What is Severe Combined Immunodeficiency?

Severe Combined Immunodeficiency
Disseminated BCG infection in a 16-month-old girl with severe combined immunodeficiency.A. Plain radiograph of both lower extremities reveals multiple, round, osteolytic lesions in the distal femora, tibiae, and fibulas. Both tibiae show extensive periosteal thickening along the entire diaphyses. Osteolytic lesions extend into the thickened periosteum (arrows).B. Transverse sonogram through the upper abdomen shows enlarged lymph nodes containing eccentric hypoechoic portion (arrow) at the porta hepatis.C. Longitudinal us scan of the spleen reveals hypoechoic nodules (arrows).D. Contrast enhanced CT scan shows multiple, round, hypodense nodules in the spleen.
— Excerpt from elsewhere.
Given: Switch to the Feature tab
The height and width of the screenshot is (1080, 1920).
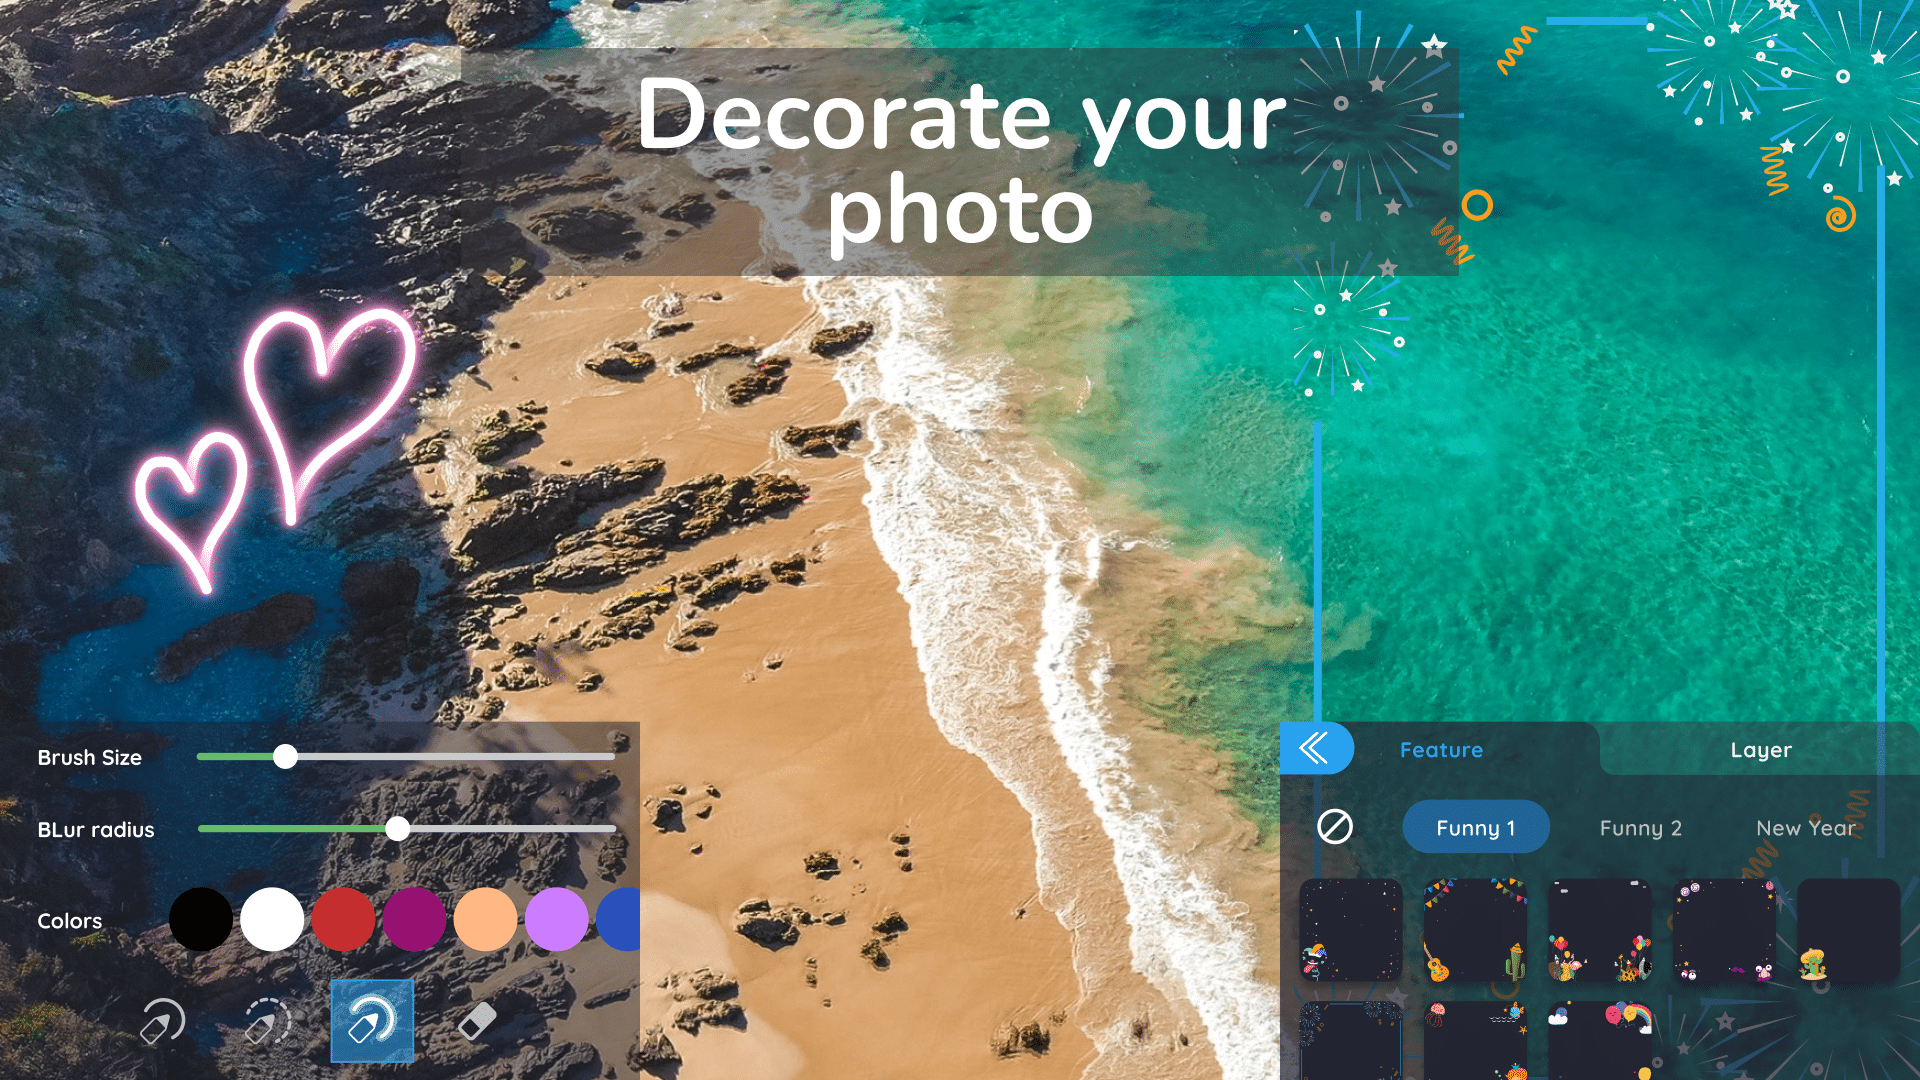Looking at the screenshot, I should point(1441,749).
The presence of portocaval lymphadenopathy, with a central low attenuated area (arrow), should also be noted. Disseminated BCG infection in a patient with severe combined immunodeficiency. Han TI, Kim IO, Kim WS, Yeon KM - Korean journal of radiology (2000 Apr-Jun). Not Altered. CC.

Severe combined immunodeficiency is an inherited primary immunodeficiency disease that typically presents in infancy results in profound immune deficiency condition resulting in a weak immune system that is unable to fight off even mild infections.
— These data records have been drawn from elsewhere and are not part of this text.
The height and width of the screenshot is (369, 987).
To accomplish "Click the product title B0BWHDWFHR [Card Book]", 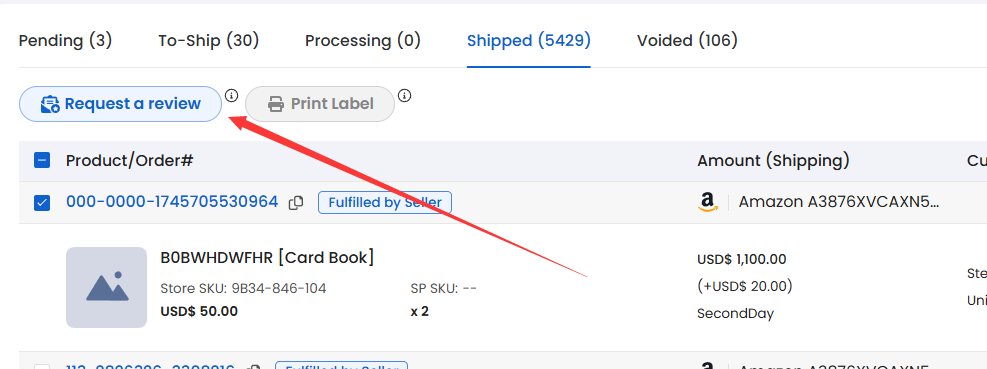I will coord(268,258).
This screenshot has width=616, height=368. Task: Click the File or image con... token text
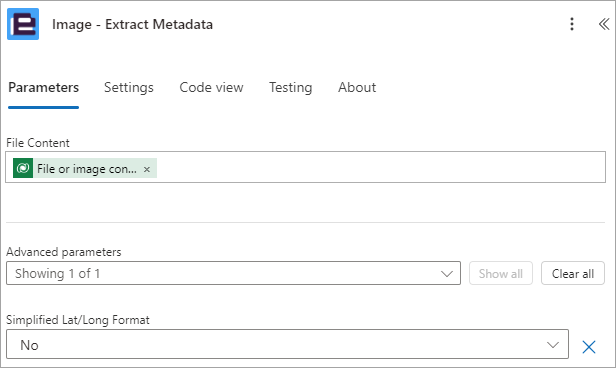click(x=87, y=169)
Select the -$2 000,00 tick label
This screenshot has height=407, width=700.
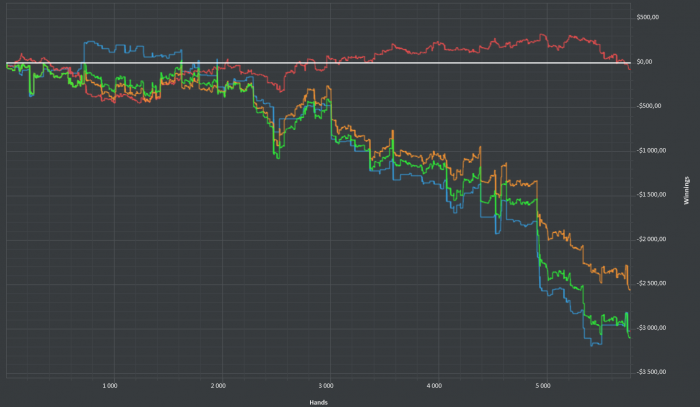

What is the Pathology of Severe Combined Immunodeficiency? 

The pathology of severe combined immunodeficiency is:  

-Etiology: The cause of severe combined immunodeficiency is genetic defects that affects the function of T cells. Depending on the type of SCID, B cells and NK cells can also be affected. 

-Pathogenesis:  The sequence of events that lead to severe combined immunodeficiency are due to decreased number of lymphocytes or defective lymphocytes. This results in a defective immune response, leaving the affected individual susceptible to many infections.
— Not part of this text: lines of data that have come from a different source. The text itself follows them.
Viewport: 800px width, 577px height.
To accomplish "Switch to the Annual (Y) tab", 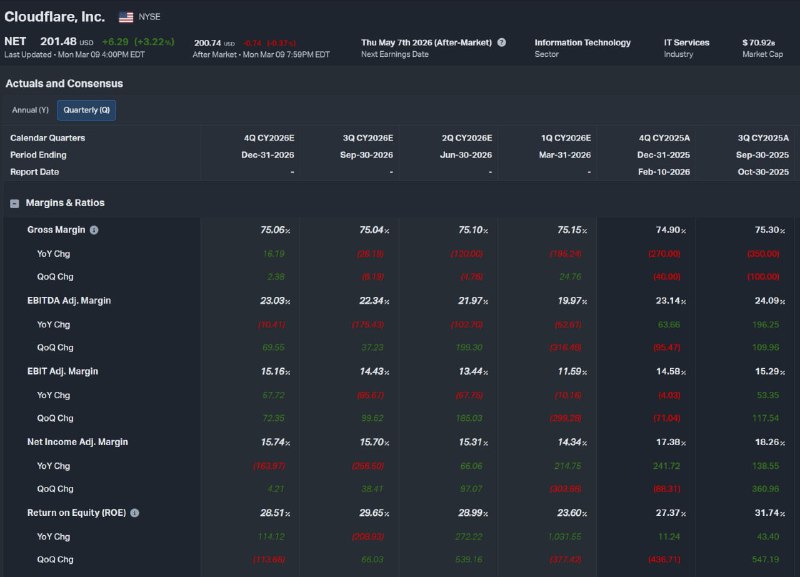I will pyautogui.click(x=30, y=110).
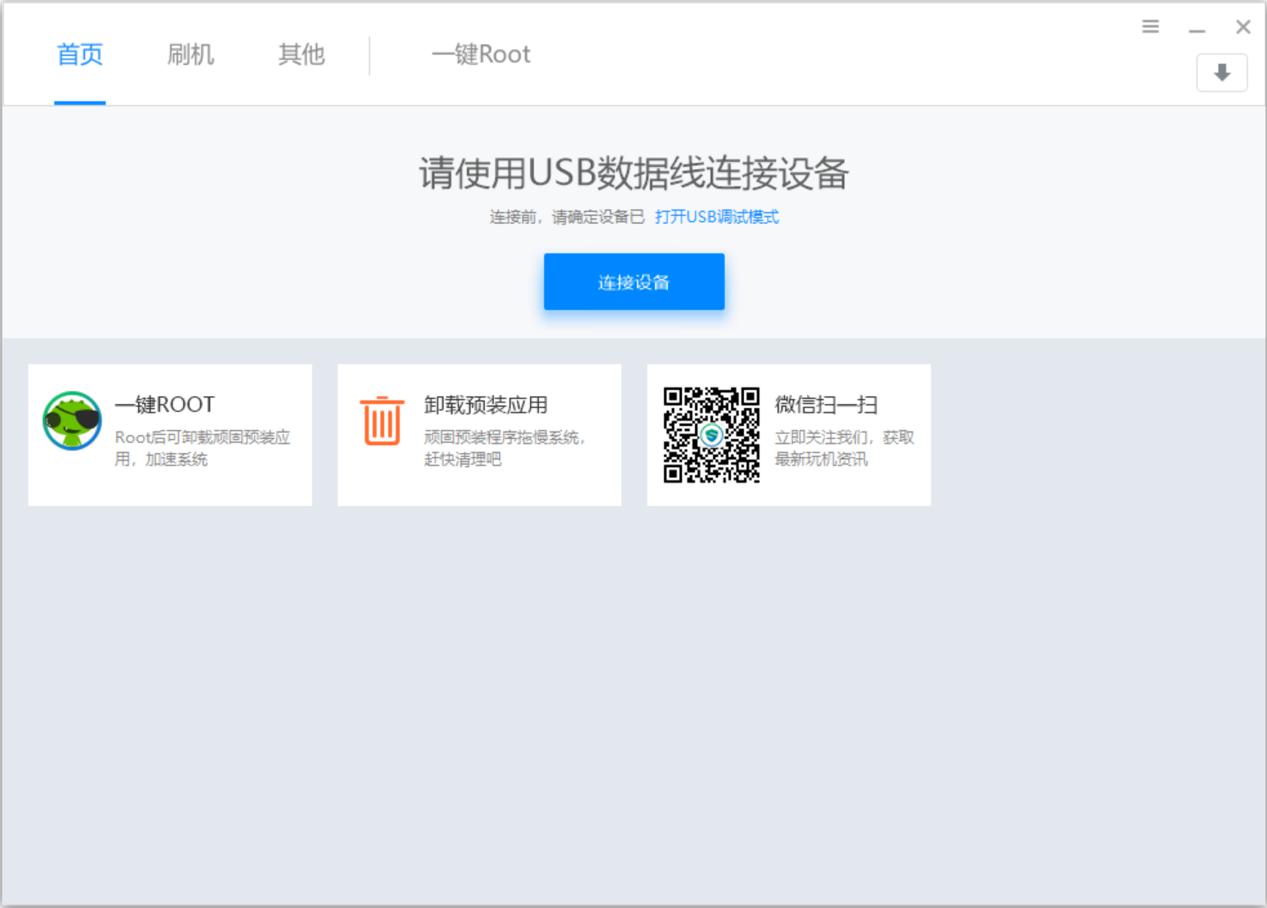
Task: Minimize the application window
Action: click(x=1196, y=28)
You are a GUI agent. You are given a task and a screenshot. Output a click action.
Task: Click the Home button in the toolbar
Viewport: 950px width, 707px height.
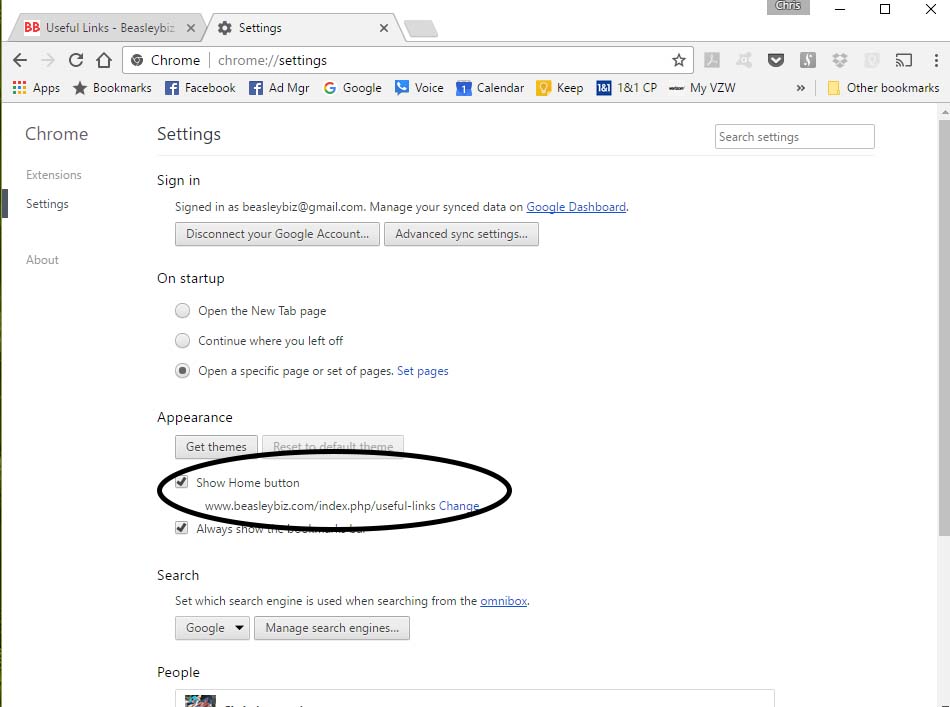click(103, 60)
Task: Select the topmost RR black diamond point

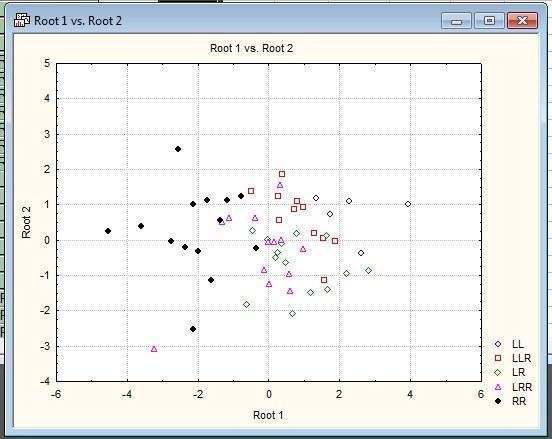Action: 178,149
-Morphologic changes: The morphologic changes involved with severe combined immunodeficiency include restricted growth and failure to thrive.

How does Severe Combined Immunodeficiency Present?  

Patients with severe combined immunodeficiency are typically male due to the X-linked pattern of inheritance. Patients with severe combined immunodeficiency typically present by six months of age with infections by opportunistic pathogens. The symptoms, features, and clinical findings associated with severe combined immunodeficiency include frequent infections.

How is Severe Combined Immunodeficiency Diagnosed?  

Severe combined immunodeficiency is diagnosed by a complete medical history and physical examination of the individual. Blood and genetic tests may help confirm the diagnosis.

How is Severe Combined Immunodeficiency Treated?  

Severe combined immunodeficiency is treated by stem cell transplantation with immune cells that may have the ability to grow in the recipients body to ward off potential infections.

What is the Prognosis of Severe Combined Immunodeficiency? 

The prognosis of severe combined immunodeficiency is poor. Infants with SCID usually die from infections within the first two years of life. After a successful stem cell transplant they may have an better of living a healthier life.